--- Trecho do documento ---

- - -

Breves considerações sobre o edital da Anatel do leilão de frequências relacionada ao 5G

por Ericson Scorsim

set 30, 2021

A Anatel fixou as regras do edital do leilão de frequências paras redes de telecomunicações móveis em quinta-geração de tecnologia (5G). Diversos estudos econômicos mostram o potencial de aumento do produto interno bruto decorrente da adesão à tecnologia 5G.

Esta tecnologia tem o potencial de gerar novos modelos de negócios e, consequentemente, melhorar a competividade internacional do País. Há a expectativa do aumento do PIB em trilhões, pois a tecnologia 5G tem impacto transversal, atingindo diversos setores econômicos: indústria, agricultura, logística, medicina e hospitais, mineração, portos e aeroportos, serviços ambientais, entretenimento, educação, entre outros. A tecnologia de 5G possibilitará novos serviços a partir de aplicações baseadas em realidade virtual e realidade aumentada e Internet das Coisas. 

As empresas participantes deste leilão serão as empresas de telecomunicações. Mas, há interesses das empresas fornecedoras de tecnologia de 5G. O País terá ganhos geopolíticos e geoeconômicos ao não se alinhar aos Estados Unidos (a posição norte-americana foi restringir o fornecimento de tecnologia de 5G por empresa originária da China), ao garantir a ampla  competividade internacional e manter a posição de não exclusão de fornecedor de tecnologia de 5G originário da China.  Os Estados Unidos adotaram a política de tecnonacionalismo e de protecionismo ao seu mercado. Por isto, o Brasil ao prestigiar a ampla competividade internacional, sem restrições a determinado competidor em razão de seu país de origem, tornar-se-á uma referência internacional. Retornando-se ao edital.

- - -

(Trechos do conjunto de dados)
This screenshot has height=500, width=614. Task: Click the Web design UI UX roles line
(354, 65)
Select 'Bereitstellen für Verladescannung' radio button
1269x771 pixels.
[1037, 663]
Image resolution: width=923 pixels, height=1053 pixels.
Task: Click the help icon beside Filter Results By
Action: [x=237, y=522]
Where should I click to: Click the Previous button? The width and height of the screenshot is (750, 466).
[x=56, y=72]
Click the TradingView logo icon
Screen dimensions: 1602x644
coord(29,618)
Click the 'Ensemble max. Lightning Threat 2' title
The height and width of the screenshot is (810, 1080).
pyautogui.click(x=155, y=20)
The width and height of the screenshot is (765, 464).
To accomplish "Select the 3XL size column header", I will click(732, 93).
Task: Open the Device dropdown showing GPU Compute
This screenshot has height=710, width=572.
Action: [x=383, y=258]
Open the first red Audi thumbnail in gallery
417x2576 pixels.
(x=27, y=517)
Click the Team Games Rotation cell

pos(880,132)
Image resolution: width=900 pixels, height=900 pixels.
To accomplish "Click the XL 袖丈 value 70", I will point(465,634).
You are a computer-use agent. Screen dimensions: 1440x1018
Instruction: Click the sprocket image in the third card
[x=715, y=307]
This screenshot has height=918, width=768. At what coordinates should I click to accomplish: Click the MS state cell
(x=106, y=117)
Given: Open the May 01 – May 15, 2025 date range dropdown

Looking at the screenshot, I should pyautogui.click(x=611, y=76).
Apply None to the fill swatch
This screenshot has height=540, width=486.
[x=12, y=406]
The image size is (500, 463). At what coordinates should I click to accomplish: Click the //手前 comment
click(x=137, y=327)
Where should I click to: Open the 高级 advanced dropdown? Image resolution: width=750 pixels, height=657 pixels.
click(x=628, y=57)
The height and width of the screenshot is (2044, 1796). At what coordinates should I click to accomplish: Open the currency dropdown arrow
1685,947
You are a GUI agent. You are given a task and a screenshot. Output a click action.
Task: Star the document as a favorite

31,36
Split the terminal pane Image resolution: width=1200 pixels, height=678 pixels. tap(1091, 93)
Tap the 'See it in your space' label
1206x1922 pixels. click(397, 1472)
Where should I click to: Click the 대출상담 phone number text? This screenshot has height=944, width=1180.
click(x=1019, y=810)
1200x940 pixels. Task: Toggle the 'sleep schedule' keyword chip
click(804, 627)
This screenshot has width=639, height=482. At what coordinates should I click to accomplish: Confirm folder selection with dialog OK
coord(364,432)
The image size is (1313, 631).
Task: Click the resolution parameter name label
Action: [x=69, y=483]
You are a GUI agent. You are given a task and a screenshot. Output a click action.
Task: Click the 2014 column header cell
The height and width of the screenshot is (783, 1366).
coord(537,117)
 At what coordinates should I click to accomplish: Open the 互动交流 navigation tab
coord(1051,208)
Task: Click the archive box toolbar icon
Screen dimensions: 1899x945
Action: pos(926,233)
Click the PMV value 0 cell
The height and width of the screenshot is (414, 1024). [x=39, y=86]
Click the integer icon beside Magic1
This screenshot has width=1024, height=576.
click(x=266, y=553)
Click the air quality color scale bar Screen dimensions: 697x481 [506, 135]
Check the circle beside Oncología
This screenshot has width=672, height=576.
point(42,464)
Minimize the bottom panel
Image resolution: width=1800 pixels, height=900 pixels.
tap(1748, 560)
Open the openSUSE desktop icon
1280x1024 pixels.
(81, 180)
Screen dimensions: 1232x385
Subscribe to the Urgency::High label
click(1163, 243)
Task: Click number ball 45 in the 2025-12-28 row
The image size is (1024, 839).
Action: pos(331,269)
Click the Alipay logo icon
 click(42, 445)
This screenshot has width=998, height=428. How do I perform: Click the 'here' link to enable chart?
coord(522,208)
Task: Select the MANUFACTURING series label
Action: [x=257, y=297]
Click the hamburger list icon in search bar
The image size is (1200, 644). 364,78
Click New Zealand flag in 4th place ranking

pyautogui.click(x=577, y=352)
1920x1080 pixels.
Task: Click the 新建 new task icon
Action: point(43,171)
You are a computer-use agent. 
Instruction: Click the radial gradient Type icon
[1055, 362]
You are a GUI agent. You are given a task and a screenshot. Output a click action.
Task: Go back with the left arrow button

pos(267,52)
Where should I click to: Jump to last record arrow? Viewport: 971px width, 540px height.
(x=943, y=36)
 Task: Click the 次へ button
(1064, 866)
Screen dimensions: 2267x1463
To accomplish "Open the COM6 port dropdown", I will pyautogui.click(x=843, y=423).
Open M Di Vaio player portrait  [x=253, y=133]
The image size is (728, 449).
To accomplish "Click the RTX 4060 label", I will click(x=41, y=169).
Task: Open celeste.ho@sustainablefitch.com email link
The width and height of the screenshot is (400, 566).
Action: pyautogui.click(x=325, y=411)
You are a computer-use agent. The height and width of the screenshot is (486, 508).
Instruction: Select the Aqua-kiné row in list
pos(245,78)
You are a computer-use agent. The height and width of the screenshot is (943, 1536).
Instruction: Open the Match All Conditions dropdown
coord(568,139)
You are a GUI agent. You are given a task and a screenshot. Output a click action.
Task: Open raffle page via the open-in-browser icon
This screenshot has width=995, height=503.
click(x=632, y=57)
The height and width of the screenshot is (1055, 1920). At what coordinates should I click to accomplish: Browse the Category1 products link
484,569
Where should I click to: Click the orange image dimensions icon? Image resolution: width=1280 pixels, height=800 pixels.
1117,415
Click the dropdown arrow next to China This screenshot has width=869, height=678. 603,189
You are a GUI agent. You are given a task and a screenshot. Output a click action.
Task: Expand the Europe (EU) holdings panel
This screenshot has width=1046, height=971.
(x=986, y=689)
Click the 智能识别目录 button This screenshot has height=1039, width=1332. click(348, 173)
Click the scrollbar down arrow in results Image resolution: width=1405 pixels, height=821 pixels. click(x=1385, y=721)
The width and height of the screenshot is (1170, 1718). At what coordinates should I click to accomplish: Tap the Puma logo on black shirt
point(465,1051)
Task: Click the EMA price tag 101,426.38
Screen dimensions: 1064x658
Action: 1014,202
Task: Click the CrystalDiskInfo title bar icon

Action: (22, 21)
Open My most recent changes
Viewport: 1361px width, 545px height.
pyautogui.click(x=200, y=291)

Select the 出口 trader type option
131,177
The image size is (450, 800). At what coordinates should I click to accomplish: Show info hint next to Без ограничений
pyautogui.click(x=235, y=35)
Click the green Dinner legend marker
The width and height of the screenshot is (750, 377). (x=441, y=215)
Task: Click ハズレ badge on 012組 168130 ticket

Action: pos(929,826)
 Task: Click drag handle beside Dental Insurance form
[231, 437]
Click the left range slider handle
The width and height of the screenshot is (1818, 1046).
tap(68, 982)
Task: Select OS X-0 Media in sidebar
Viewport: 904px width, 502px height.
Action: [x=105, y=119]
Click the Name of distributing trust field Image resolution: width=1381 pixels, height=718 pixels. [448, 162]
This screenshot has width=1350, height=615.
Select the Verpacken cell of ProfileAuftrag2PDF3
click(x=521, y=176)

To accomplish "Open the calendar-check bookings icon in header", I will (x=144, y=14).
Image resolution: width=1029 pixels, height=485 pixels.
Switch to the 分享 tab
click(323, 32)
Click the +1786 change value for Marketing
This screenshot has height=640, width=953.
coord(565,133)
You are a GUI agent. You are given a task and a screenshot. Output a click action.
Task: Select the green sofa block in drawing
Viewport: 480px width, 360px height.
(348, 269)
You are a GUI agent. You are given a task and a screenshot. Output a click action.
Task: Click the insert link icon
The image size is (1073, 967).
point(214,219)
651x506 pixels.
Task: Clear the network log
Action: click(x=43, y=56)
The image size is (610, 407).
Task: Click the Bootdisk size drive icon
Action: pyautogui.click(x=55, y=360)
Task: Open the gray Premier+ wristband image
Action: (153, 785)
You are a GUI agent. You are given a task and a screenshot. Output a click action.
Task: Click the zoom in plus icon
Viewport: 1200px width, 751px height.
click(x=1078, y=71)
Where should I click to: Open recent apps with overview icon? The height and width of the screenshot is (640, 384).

- - -

--- Ordem de serviço A ---
Enumere as tecnologias nas quais, conforme o texto sobre o edital do leilão do 5G, se baseiam as aplicações que possibilitarão novos serviços.
--- Ordem de serviço B ---
Prossiga com o texto sobre o edital do leilão de frequências do 5G a partir da frase que o encerra.

--- Resposta redigida A ---
Realidade virtual; realidade aumentada; Internet das Coisas.

--- Resposta redigida B ---
O caráter não arrecadatório do leilão de frequências é, também, o pilar estrutural da precificação destas frequências. Com isto, recursos serão aplicados em investimentos, o que ampliará o volume investido em infraestrutura digital. Há a previsão de lotes de frequências nacionais e lote regionais, estes com possibilidade de acesso pelos provedores regionais de telecomunicações e internet. Porém, para os pequenos provedores há algumas restrições a serem analisadas mais à frente. Além disto, há regras de compromissos de investimentos em 5G, bem com em 4G.  Há compromissos de investimentos em estradas federais. Outro avanço foi o compromisso de investimento em conectividade por banda larga em escolas públicas. Este aspecto tem o potencial de reduzir a exclusão digital, mediante o acesso à banda larga por alunos e professore da rede pública de ensino.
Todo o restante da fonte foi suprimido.